Former Blue Bulls coach Heyneke Meyer, who is currently Springbok coach would recruit Dan at Blue Bulls at the end of 2011 and was to score three tries in his first match.
Meyer identified Adongo as a future Springbok, especially given his speed, size and explosive power but after the tacticians Dan was sidelined for Vodacom Cup despite scoring a hat-trick in his first game for the Loftus game.
Got game time
However, Dan would leave after only six months in June last year to join former All Black Tana Umaga’s Counties Manakau in New Zealand owing to frustration, lack of attention and game time at Blue Bulls. “No matter how much you earn”. “Playing at high level was the most important thing for me when I joined Bulls from Sharks six months ago but I felt I wasn’t getting that,” said Adongo, who played for East Africa select side, Elgon Warriors, against visiting England Counties in June last year.

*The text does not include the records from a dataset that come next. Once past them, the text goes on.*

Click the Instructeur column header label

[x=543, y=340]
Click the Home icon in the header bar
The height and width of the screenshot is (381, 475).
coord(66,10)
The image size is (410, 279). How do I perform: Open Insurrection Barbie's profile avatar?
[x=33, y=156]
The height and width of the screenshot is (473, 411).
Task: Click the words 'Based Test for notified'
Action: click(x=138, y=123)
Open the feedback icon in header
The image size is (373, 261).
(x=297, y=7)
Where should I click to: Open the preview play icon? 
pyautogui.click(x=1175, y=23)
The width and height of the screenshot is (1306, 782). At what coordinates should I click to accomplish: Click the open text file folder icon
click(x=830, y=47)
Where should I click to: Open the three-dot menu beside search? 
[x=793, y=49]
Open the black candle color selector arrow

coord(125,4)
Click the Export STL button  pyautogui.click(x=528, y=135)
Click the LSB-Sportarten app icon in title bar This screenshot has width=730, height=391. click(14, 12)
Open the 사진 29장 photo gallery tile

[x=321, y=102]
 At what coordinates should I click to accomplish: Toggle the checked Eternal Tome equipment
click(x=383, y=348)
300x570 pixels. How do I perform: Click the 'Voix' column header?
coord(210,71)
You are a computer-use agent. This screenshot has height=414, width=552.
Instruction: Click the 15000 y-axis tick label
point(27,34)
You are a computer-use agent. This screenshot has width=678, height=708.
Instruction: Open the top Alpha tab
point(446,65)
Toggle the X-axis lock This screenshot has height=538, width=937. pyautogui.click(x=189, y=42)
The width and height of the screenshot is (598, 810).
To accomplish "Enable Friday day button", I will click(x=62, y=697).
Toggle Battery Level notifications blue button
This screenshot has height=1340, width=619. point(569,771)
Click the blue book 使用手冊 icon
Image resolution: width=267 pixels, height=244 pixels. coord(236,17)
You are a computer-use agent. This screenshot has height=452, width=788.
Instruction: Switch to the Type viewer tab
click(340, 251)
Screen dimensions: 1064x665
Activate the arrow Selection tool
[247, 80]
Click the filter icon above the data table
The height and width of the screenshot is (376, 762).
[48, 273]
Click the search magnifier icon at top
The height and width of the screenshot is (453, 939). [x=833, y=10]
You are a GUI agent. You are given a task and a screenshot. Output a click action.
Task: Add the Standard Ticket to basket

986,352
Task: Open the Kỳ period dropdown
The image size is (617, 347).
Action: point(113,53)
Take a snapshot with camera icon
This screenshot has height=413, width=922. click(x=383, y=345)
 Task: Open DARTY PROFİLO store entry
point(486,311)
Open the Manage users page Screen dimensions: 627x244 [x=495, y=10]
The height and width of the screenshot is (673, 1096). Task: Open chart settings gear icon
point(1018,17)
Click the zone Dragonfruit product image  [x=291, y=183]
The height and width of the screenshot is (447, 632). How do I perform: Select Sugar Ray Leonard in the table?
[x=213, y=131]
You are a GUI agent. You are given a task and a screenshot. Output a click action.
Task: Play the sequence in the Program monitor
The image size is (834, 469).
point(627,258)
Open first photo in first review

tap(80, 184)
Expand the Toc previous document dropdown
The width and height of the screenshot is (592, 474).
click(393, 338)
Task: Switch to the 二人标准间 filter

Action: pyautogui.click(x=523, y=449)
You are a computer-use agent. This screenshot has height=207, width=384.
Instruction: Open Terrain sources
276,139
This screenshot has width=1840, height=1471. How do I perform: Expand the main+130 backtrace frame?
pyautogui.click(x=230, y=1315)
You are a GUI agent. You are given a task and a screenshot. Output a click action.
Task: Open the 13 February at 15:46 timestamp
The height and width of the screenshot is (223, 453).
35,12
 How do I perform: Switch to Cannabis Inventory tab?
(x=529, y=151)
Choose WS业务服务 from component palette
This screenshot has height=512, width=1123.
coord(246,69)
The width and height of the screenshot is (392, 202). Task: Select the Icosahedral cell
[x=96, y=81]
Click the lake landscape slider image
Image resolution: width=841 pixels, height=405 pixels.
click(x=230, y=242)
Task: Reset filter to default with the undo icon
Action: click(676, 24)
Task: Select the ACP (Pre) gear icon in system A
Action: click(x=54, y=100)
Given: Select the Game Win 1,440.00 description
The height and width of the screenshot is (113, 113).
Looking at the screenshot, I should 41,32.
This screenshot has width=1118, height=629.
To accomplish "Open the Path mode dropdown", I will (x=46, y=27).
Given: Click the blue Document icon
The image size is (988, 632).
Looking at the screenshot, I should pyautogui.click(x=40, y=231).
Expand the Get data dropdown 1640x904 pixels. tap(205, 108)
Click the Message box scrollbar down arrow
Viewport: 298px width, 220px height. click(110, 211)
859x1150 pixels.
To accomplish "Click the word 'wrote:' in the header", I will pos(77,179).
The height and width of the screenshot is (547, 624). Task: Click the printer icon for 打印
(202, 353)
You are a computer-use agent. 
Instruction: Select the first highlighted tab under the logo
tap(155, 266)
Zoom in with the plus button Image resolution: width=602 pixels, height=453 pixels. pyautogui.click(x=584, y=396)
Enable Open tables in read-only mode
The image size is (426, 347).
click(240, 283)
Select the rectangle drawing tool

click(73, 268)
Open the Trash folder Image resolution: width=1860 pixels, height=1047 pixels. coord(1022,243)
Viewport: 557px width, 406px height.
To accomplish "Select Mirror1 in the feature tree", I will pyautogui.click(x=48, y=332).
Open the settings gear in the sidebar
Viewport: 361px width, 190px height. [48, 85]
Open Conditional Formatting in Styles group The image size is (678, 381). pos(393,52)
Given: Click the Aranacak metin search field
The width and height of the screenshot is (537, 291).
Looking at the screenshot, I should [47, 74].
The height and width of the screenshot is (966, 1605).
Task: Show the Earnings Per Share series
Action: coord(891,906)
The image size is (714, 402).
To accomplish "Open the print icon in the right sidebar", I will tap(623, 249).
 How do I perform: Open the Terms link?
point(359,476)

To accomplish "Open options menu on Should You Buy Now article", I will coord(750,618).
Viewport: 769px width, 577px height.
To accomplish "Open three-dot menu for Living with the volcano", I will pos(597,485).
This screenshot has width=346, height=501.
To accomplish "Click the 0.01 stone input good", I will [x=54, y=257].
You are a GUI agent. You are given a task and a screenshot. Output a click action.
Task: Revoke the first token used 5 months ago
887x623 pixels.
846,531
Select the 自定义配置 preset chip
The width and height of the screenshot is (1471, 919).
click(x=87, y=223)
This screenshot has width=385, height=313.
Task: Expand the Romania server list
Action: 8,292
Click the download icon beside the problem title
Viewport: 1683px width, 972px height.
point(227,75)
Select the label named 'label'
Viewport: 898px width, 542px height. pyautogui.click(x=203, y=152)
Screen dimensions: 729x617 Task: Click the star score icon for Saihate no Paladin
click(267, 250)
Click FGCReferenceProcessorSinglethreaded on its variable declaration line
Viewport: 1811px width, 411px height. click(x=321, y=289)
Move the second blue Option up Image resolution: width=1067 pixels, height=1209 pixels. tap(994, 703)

Agfter his stint with Blue Bulls, Adongo returned to Kenya to captain the Elgon Warriors, a a conglomeration of Kenya and Uganda players, against the touring English Counties team. It’s at the two matches that were played in Mbale and Nairobi that Umaga, who was a spectator at the matches, immediately offered him a two year contract.
Dan was to play for Counties Manukau eight matches on their way to winning the 2012 ITM Cup Championship to get promoted to the Premiership. However, Dan was not named in the team for the 2013 ITM Cup.
However, Southern Kings, who made their debut in the 2012 Super Rugby League season, were to snatch Dan. That made him the first Kenyan to play in the largest and pre-eminent professional rugby union football competition in the Southern Hemisphere. He came in as a sub against his former side Shark and Chiefs before getting the start against Crusaders and Brumbies. He also played at Vodacom and Currie Cup before he tore his bicep to stay away from action.
The Vodacom Cup is an annual rugby union competition in South Africa that is the third most prestigious competition in the Rainbow nation, behind Super Rugby and the Currie Cup. It runs at roughly the same time as Super Rugby and serves as an important developmental competition for South African rugby.
Kenya has applied to South Africa Rugby Union to play in Vodacom Cup next year.